When someone you know experiences a tragedy, it’s our natural human tendency to subconsciously think to ourselves “that’s so terrible…but surely, that will never happen to me…right?” It’s an innate biological defense-mechanism, as we subconsciously try to fortify some sense of mental self-preservation. Without it, we’d go crazy with anxiety and despair at every turn. In most cases, we’re completely right! Nothing happens, and we go on living in blissful ignorance, forgetting just how fragile life can be. But at some point along the line, when something truly unthinkable does happen, we are left to pick up the pieces of a tragedy that we feel we never saw coming. I imagine that most loss parents lived in this same state of blissful ignorance before the death of their own child; I know that I certainly did.

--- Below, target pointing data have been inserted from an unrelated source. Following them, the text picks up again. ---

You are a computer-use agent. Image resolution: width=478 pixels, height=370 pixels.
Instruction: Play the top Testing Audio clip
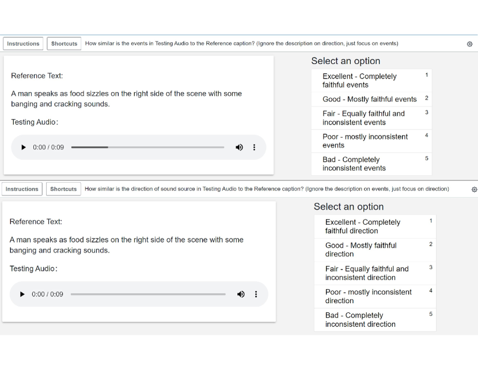24,148
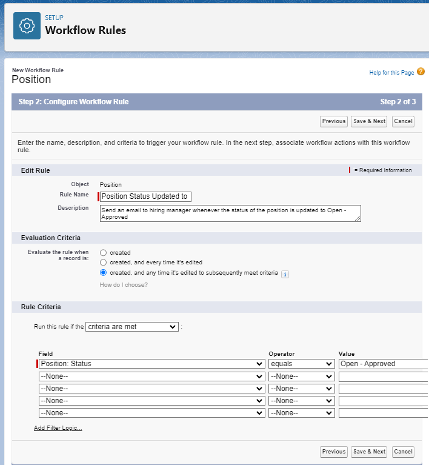Viewport: 429px width, 465px height.
Task: Select 'created, and every time it's edited'
Action: [104, 263]
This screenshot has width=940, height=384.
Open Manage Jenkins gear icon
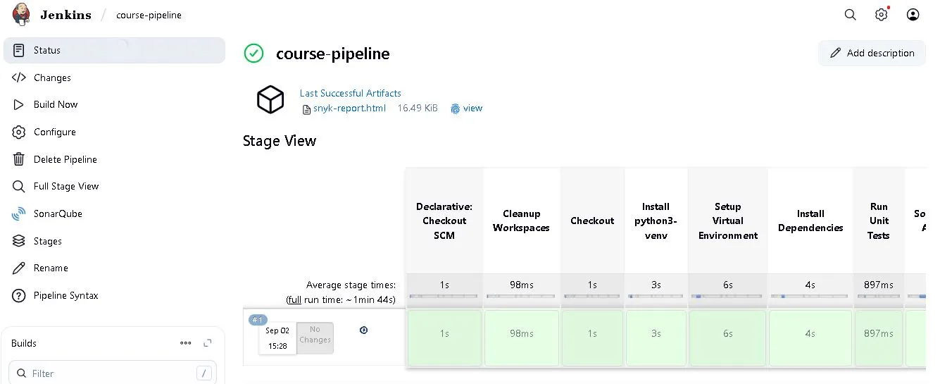click(881, 14)
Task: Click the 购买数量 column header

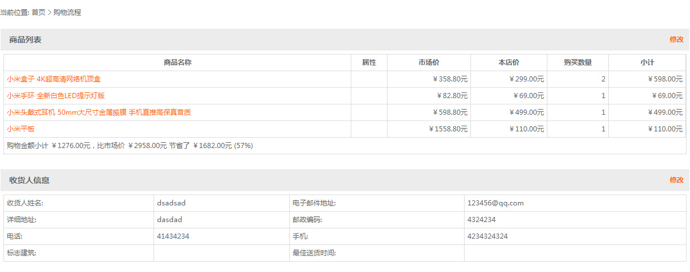Action: pos(578,63)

When I look back at photos and videos of our pregnancy with Cana, now three months after her death, I can’t help but fume and fester over the dramatic irony of it all. I look at my smiling face in every photo and, honestly, scoff at my own blissful ignorance. At times, I just want to jump through the photo, grab myself by the shoulders and tell that old version of me everything that he doesn’t yet know. But even so, I know that we ultimately couldn’t have changed the outcome of what happened to Cana (at least that’s what I now have to tell myself). I know that we will never get to exist in that state of blissful ignorance again, during any future pregnancy. I also know that I need to fully surrender myself to all of the pain of Cana’s death if I ever hope to heal. She is gone from this world and is never coming back, but I know that the best way I can honor her is by carrying the pain of that truth rather than burying it. I’m hopeful that one day, I will be able to look at those pregnancy photos and videos with no shred of anger in my heart. The sadness and pain will never go away, but I know that the profound delight that Cana still brings me will outshine that darkness.
I truly never thought that I’d experience the death of a child. I never thought that during every future holiday season, there would always be an empty chair at the kid’s table in my head; a chair for my first baby. I never thought that for every remaining day of my life, I’d be carrying the weight of my firstborn child’s death. I’d hoped that all of those “never” statements I made throughout my life would be like the ones from that commercial: harmless, fun, maybe even laughable. Instead they hurt, and always will. I never thought this would be the start of our family, but I choose to carry the weight of that pain rather than bury it, for Cana’s sake. She is and always will be the start of our family, no matter what that family grows to be in the future. She is a permanent part of its foundation, and even in her worldly absence she emanates so much joy; I know that fountain of joy will never run dry.